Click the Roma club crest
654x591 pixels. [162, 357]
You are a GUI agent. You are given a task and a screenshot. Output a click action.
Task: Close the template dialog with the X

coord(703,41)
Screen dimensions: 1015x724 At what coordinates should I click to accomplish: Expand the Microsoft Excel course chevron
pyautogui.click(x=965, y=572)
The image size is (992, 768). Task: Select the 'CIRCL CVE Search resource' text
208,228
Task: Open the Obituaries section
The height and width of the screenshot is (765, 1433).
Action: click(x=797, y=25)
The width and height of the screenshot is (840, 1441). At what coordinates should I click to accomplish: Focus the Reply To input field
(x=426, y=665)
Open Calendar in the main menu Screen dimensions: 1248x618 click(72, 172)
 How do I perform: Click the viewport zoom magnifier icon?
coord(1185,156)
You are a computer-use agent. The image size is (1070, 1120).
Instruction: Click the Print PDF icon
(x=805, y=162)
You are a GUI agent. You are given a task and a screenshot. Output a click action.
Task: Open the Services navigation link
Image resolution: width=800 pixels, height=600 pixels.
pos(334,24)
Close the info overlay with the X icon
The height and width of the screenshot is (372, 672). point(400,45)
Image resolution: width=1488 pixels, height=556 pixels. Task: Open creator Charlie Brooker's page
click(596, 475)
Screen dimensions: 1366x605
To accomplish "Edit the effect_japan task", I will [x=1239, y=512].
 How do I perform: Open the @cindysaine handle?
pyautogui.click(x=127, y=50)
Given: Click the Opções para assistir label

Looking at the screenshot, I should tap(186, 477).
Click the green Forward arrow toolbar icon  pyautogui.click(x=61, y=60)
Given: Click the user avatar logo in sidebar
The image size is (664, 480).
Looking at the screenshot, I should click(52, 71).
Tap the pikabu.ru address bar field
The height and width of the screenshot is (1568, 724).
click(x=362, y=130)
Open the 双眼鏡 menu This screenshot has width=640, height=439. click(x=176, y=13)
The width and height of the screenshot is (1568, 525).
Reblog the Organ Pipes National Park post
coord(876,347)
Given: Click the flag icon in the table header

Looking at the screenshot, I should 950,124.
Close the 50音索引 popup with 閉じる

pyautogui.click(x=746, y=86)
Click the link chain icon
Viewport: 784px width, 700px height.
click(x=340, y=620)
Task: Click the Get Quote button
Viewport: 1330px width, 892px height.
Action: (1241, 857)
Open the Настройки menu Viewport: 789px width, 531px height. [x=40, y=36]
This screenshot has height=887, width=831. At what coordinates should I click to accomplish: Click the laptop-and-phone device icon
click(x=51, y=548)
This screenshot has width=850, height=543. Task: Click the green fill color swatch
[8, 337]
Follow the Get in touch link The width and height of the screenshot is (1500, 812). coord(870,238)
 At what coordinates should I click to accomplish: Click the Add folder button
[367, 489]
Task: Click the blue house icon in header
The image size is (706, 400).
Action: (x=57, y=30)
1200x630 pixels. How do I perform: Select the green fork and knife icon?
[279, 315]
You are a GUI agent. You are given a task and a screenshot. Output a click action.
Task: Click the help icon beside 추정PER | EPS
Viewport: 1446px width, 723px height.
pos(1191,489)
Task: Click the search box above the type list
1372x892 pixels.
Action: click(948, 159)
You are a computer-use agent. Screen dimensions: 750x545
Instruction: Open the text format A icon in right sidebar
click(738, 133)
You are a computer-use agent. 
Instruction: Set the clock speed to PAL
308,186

• • • • •

YOUR OBJECTIVE: Retype word for word everything in the listing above from the line that holds "Given: Click the Opções para assistir label" down to the line that holds "Open the Настройки". Keep both end lines and leave out the rest.

EXERCISE ANSWER:
Given: Click the Opções para assistir label

Looking at the screenshot, I should tap(186, 477).
Click the green Forward arrow toolbar icon  pyautogui.click(x=61, y=60)
Given: Click the user avatar logo in sidebar
The image size is (664, 480).
Looking at the screenshot, I should click(52, 71).
Tap the pikabu.ru address bar field
The height and width of the screenshot is (1568, 724).
click(x=362, y=130)
Open the 双眼鏡 menu This screenshot has width=640, height=439. click(x=176, y=13)
The width and height of the screenshot is (1568, 525).
Reblog the Organ Pipes National Park post
coord(876,347)
Given: Click the flag icon in the table header

Looking at the screenshot, I should 950,124.
Close the 50音索引 popup with 閉じる

pyautogui.click(x=746, y=86)
Click the link chain icon
Viewport: 784px width, 700px height.
click(x=340, y=620)
Task: Click the Get Quote button
Viewport: 1330px width, 892px height.
Action: (1241, 857)
Open the Настройки menu Viewport: 789px width, 531px height. [x=40, y=36]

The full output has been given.